The Silent Woman: Sylvia Plath & Ted Hughes by Janet Malcolm
A year of Lucy Sweeney Byrne’s favourite books
Gwyneth Paltrow as Sylvia Plath and Daniel Craig as Ted Hughes: Janet Malcolm’s study of biographies written about Plath questions the notion of a single truth. Photograph: Bill Kaye/David Appleby
There’s something forbidding about Janet Malcolm. This is because her writing is invariably so capable, so insightful, so sharp, that it’s only when you close one of her books that you notice you’re bleeding. The Silent Woman: Sylvia Plath & Ted Hughes, a study of biographies written about Plath, is no exception.

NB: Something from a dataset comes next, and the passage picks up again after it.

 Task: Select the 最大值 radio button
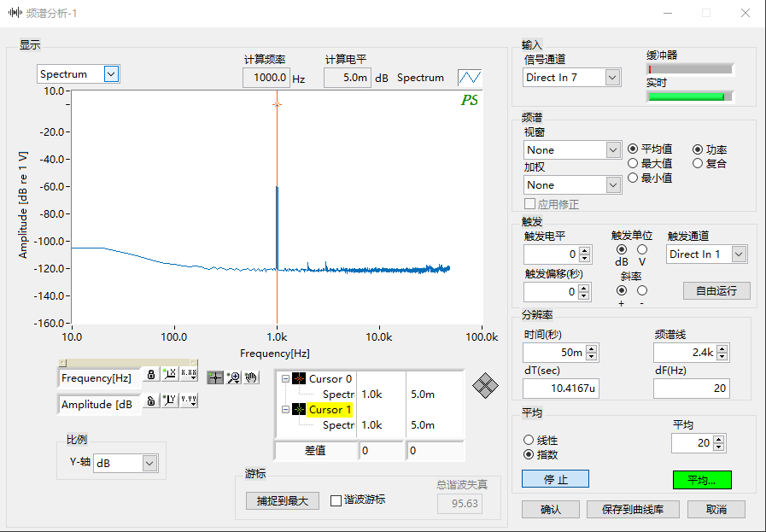[633, 163]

“People grow older. They forgive themselves and each other, and may even come to realize that what they are forgiving themselves and each other for is youth. But a person who dies at 30 in the middle of a messy separation remains forever fixed in the mess. To the readers of her poetry and her biography, Sylvia Plath will always be young and in a rage over Hughes’s unfaithfulness.”
Thus, Malcolm sets her stall out early. Her job here, she tells us, is not to take sides, not to offer opinion. In fact, her point is that this is never the job of the biographer, nor of the reader – and yet it always happens. The author, even in a biography, can never fully disappear, and nor can the reactions and inflected emotions of the person reading. Subjectivity skewers fact, which can be dangerous, when real lives are involved.
Malcolm distrusts vilification, victimisation, easy answers and teaches us to distrust them too. Every sentence written, Malcolm posits, is a decision not to write its alternative. Biography, as well as history, we come to learn, is a choice made, rather than a truth uncovered; after all, the same sky can be described as mostly clouded, or mostly clear.
Thus, with characteristic brevity, Malcolm wastes no time in drawing our attention to her theme; the unreliability of the author; the vigilance required to always remember that there is no one single truth, no clear, adherable narrative, when writing an account of a life (or of anything that happens, for that matter). The book is, at root, a biography of biographies; a critical tool, for interpreting the world around us. But, more importantly, it’s also enormously pleasurable, revealing, sometimes even laugh-out-loud funny.